Which lines run from the one containing "The height and" to the end of the entries? Quote them exactly, and nothing else.

+++++

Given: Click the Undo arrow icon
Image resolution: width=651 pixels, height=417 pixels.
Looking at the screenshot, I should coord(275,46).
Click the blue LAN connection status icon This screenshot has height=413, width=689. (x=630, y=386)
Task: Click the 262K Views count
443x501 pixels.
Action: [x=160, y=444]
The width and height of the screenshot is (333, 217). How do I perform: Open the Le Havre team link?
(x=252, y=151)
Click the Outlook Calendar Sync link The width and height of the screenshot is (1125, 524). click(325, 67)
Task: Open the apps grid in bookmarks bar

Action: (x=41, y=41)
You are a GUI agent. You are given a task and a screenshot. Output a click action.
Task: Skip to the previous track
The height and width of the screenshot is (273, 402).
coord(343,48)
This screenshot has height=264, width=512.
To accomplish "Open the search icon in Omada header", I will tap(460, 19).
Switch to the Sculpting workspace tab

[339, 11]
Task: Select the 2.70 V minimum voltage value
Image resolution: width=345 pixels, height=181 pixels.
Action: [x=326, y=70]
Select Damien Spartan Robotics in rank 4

+++++

Response area
The height and width of the screenshot is (273, 402).
coord(343,48)
This screenshot has height=264, width=512.
To accomplish "Open the search icon in Omada header", I will tap(460, 19).
Switch to the Sculpting workspace tab

[339, 11]
Task: Select the 2.70 V minimum voltage value
Image resolution: width=345 pixels, height=181 pixels.
Action: [x=326, y=70]
Select Damien Spartan Robotics in rank 4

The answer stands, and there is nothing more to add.